In 1985, environmental groups pleaded with Montana’s department of Fish, Wildlife and Parks (DFWP) to initiate conservation efforts to increase instream flows to protect fish and wildlife habitats.
The DFWP agreed, but its plan was not exactly nuanced. The DFWP’s conservation effort would have halted all development in the basin, setting aside the water as a nature conservancy.
While area businesses were willing to work to see the river cleaned up, a ban on all water use would simply have run the local businesses needing that water for irrigation right out of business.
Having already spent over $1 million dollars in court over a previous hearing on the Missouri River, area irrigators wanted to avoid the judicial solution pathway.
Fortunately, a way was found out of the impending conflict. The Northern Lights Institute, a neutral third party stepped in to coordinate a voluntary agreement allowing the basin’s water users and managers to develop a basin management plan that would balance the interests of all the users while preventing any new demands to be made on the river’s flow.
Now over 10 years old, the Clark Fork project has a council of 21 members that work to not only clean and protect the river, but to balance the interests of the diverse area residents who want to use the river for business and recreation.
It has become popular to pooh-pooh voluntary, cooperative approaches to environmental problem solving of late, particularly as the Bush administration has made that a focus in setting environmental policy, and some groups seem determined to keep environmental policy debates as partisan as possible, though polls show that virtually all Americans are environmentalists, regardless of where they work.
Further, success stories abound showing that such approaches have been embraced by members of both major political parties, industry groups, environmental activists, and informed citizens.
To sum up, then: the low-hanging fruit of environmental problems has been plucked in the United States, and the problems that remain are tricky. Solving those tricky problems, while retaining the choice and economic competition that are the wellsprings of our safety, health, and environmental quality will require the cooperation of all parties, flexibility on all sides, the tapping of local knowledge, and the avoidance of wasteful litigation.
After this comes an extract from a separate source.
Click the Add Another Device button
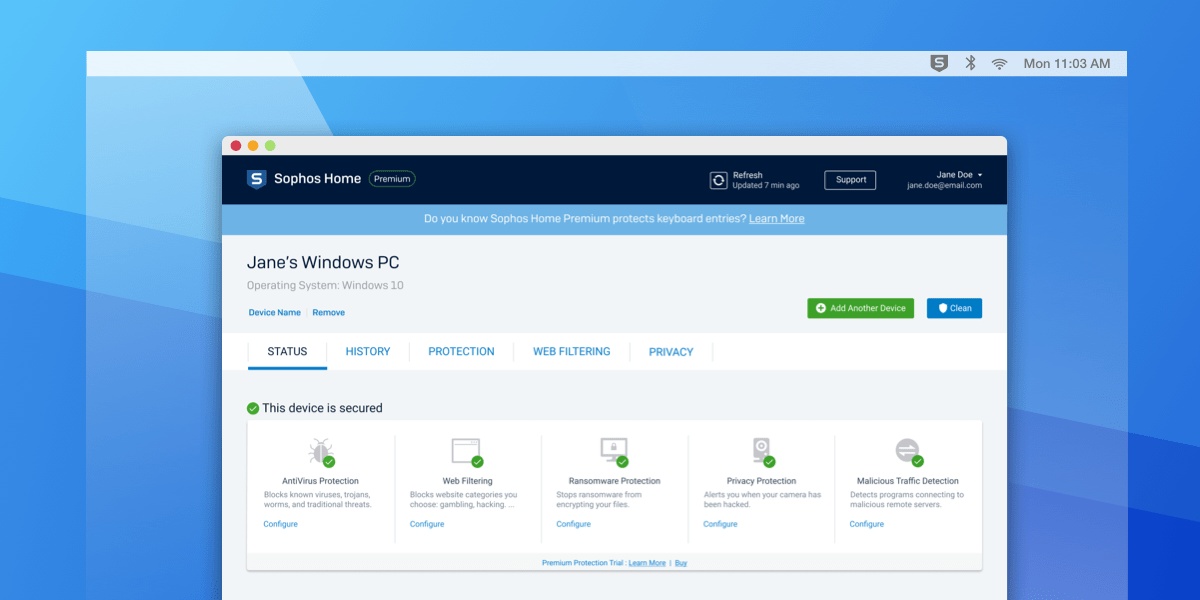The height and width of the screenshot is (600, 1200). tap(860, 308)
As many students of environmental policy have pointed out, environmental problem-solving works best when regulators: work cooperatively with the regulated community; set clear performance-based criteria for success; limit regulation to situations where a net environmental benefit is possible; give the regulated community maximum flexibility in achieving environmental improvement, and use measures that tap the incentive powers of the market, and adhere to a “polluter-pays” principle.
I thank you for the opportunity to speak to you today, and I will gladly take your questions.